Este árbol ha sido y es el centro de la comunidad mediterránea. Está presente en numerosos escritos mitológicos y griegos, romanos y musulmanes lo han venerado desde siempre como sagrado, siendo conscientes de las beneficiosas propiedades del zumo de la aceituna. De hecho, en la historia de las religiones de muchos pueblos antiguos, el olivo, sus ramas y su principal producto han desempeñado un papel muy importante, siendo estos símbolos de la paz, de la victoria, del nacimiento o de la muerte.

Hoy día, el olivo no solo sigue siendo símbolo de la cultura mediterránea, sino que se ha convertido en  una marca país de buena parte de los Estados de ambos lados de este mar. En España, según los datos del Ministerio de Agricultura, Pesca y Alimentación, las hectáreas de olivar llegaron, el año pasado, a los 2.770.424. Una cifra que sigue reflejando un aumento de su superficie. Sin embargo, en esta dinámica de crecimiento se observan tendencias que apuntan a la pérdida paulatina de hectáreas de olivar tradicional frente al olivar moderno. Y es que, la búsqueda de la máxima producción y la competencia a través de la reducción de costes ha hecho que la industrialización del cultivo haya llegado a un punto en el que, en muchos sitios, se ha perdido esa relación históricamente cercana con este árbol sagrado y que, incluso, el olivo haya dejado de serlo.

Y eso, cuando las tradiciones de buena parte de la sociedad aún se centran en él. Fiestas populares, métodos de agricultura y procedimientos de molturación que se han transmitido de generación en generación y que ha llegado a conformar a la civilización del olivar, que definió el poeta Byron Chantal, que aúna a todas las culturas del Mediterráneo. Aunque con sutiles diferencias, el olivo es el nexo común de estos pueblos, del mismo modo que se puede decir que también lo es de buen parte de la flora y la fauna de esta región.

El olivo para biodiversidad

El olivar, por su naturaleza, es un cultivo que alberga una gran biodiversidad e incluso que, en el caso de que la haya perdido en buena parte, tiene una enorme capacidad para recuperarla, tal y como ha demostrado Olivares Vivos. Y es que el área de distribución mayoritaria del olivar,  coincide con el punto caliente de biodiversidad más importante de Europa: la cuenca mediterránea. Asimismo, su naturaleza forestal y de cultivo permanente, que le confiere una mayor estabilidad frente a otro tipo de cultivos, y  y su historia milenaria de relaciones ecológicas con el ecosistema mediterráneo, le confiere una aptitud extraordinaria para recomponer sus tramas ecológicas y recuperar esta biodiversidad.

Estos, junto a otros factores, han hecho que el olivo sea el árbol perfecto sobre el que demostrar que es posible compaginar producción, rentabilidad y biodiversidad.
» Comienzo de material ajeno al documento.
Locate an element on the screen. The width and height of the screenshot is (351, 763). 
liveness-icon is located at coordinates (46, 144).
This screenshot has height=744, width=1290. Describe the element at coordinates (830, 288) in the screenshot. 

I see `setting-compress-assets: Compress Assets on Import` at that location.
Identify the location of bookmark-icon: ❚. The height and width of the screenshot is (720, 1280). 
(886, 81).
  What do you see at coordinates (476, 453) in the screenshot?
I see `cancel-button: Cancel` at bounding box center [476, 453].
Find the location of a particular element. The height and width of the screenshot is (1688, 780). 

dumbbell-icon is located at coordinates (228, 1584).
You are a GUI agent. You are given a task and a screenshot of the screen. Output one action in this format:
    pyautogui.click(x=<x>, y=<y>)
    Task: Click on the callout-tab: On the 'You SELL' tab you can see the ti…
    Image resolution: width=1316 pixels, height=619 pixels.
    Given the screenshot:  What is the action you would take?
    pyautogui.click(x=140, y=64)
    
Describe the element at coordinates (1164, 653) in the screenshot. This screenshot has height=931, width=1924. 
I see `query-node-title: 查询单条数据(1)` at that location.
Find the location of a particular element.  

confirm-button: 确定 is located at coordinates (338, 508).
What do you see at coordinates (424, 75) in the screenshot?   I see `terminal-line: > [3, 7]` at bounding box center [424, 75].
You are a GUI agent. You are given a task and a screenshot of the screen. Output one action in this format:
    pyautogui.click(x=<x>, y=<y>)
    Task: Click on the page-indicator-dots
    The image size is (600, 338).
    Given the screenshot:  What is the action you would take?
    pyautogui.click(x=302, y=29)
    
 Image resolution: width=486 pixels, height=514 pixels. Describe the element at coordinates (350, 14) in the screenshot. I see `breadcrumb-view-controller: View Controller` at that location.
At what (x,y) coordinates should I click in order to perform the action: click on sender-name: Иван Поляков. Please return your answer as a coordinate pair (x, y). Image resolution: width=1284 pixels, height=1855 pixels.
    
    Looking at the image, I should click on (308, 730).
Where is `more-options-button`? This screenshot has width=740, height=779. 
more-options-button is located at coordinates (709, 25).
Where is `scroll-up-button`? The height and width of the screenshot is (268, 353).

Así, Olivares Vivos trabaja desde 2015 en la creación de un modelo de producción reconciliado con la vida. Tras realizar el mayor estudio de biodiversidad en el olivar en todo el mundo, Olivares Vivos comprobó que con el mantenimiento de ciertas prácticas (manejar adecuadamente la cubierta herbácea, revegetar espacios improductivos e instalar elementos de apoyo a la fauna) se puede incrementar la riqueza y la abundancia de flora y fauna en las fincas. Esto, a su vez, repercute en la rentabilidad de los agricultores, al reducirse los gastos en insumos sin incidir sobre la producción, pero sobre todo por la diferenciación en el mercado del AOVE que el valor añadido que supone la recuperación de biodiversidad posee, gracias a la certificación y el sello “Olivares Vivos”.